Gambar 2.4 Susuan Geometri Serat dalam Matriks
(Megat et al, 2008)
2.5.5 Analisa Penyerapan Air oleh Komposit
Menurut Lokantara dan Suardana (2009), penyerapan air (water-absorption)
dalam komposit merupakan kemampuan komposit dalam menyerap uap air dalam
waktu tertentu. Penyerapan air pada komposit merupakan salah satu masalah
terutama dalam penggunaan komposit di luar ruangan. Semua komposit polimer
akan menyerap air jika berada di udara lembab atau ketika polimer tersebut
dicelupkan di dalam air. Penyerapan air pada komposit berpenguat serat alami
memiliki beberapa pengaruh yang merugikan dalam sifatnya dan mempengaruhi
kemampuannya dalam jangka waktu yang lama juga penurunan secara perlahan dari
ikatan interface komposit serta menurunkan sifat mekanis komposit seperti kekuatan
tariknya. Penurunan ikatan antarmuka komposit menyebabkan penurunan sifat
mekanis komposit tersebut. Karena itu, pengaruh dari penyerapan air sangat vital
untuk penggunaan komposit berpenguat serat alami di lingkungan terbuka.
2.5.6 Analisa Scanning Electron Microscopy (SEM)
Analisa SEM dilakukan untuk mempelajari sifat morfologi terhadap sampel.

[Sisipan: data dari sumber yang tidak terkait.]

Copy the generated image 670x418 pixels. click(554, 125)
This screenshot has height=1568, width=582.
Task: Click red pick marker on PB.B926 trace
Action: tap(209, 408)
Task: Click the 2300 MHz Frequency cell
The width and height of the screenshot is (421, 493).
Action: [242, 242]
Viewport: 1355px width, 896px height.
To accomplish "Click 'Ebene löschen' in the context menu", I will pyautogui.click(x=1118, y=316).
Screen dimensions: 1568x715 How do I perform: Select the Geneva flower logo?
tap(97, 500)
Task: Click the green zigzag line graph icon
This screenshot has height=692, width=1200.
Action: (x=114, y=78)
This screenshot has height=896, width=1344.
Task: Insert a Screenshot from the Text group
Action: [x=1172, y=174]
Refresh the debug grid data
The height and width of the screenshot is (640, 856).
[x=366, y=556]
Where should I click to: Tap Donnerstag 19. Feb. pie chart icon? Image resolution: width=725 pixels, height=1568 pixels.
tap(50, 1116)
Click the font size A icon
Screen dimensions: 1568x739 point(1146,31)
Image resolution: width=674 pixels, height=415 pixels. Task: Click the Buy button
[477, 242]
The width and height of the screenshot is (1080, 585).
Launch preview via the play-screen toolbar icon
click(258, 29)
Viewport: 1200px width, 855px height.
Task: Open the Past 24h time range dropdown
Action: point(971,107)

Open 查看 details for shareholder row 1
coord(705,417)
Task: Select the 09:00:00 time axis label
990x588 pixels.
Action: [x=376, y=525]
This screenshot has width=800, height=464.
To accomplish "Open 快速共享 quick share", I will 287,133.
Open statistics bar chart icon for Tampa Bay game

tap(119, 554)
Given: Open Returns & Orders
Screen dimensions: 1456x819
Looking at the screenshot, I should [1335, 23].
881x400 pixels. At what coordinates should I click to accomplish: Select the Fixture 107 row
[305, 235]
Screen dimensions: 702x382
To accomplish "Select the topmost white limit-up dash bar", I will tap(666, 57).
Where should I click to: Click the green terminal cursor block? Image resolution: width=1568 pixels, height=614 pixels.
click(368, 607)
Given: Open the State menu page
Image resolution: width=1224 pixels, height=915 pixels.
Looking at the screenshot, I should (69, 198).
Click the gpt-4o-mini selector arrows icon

SEM adalah adalah alat yang dapat membentuk bayangan permukaan spesimen
secara mikroskopik. Berkas elektron dengan diameter 5-10 nm diarahkan pada
spesimen. Interaksi berkas elektron dengan spesimen menghasilkan beberapa
fenomena yaitu hamburan balik berkas elektron, sinar X, elektron sekunder, dan
absorpsi elektron.
Teknik SEM pada hakekatnya merupakan pemeriksaan dan analisa
permukaan. Data atau tampilan yang diperoleh adalah data dari permukaan atau dari
lapisan yang tebalnya sekitar 20 um dari permukaan. Gambar permukaan yang
diperoleh merupakan tofografi dengan segala tonjolan, lekukan dan lubang pada
permukaan. Gambar toforgrafi diperoleh dari penangkapan elektron sekunder yang
dipancarkan oleh spesimen. Sinyal elektron sekunder yang dihasilkan ditangkap oleh
detektor yang diteruskan ke monitor. Pada monitor akan diperoleh gambar yang khas
menggambarkan struktur permukaan spesimen. Selanjutnya gambar di monitor dapat
dipotret dengan menggunakan film hitam putih atau dapat pula direkam ke dalam
suatu disket.
Sampel yang dianalisa dengan teknik ini harus mempunyai konduktifitas
yang tinggi, karena polimer mempunyai konduktifitas rendah, maka bahan perlu
dilapisi dengan bahan konduktor (bahan pengantar) yang tipis. Bahan yang biasa
digunakan adalah perak, tetapi jika dianalisa dalam waktu yang lama, lebih baik
digunakan emas atau campuran emas dan pallladium (Sunariyo, 2008).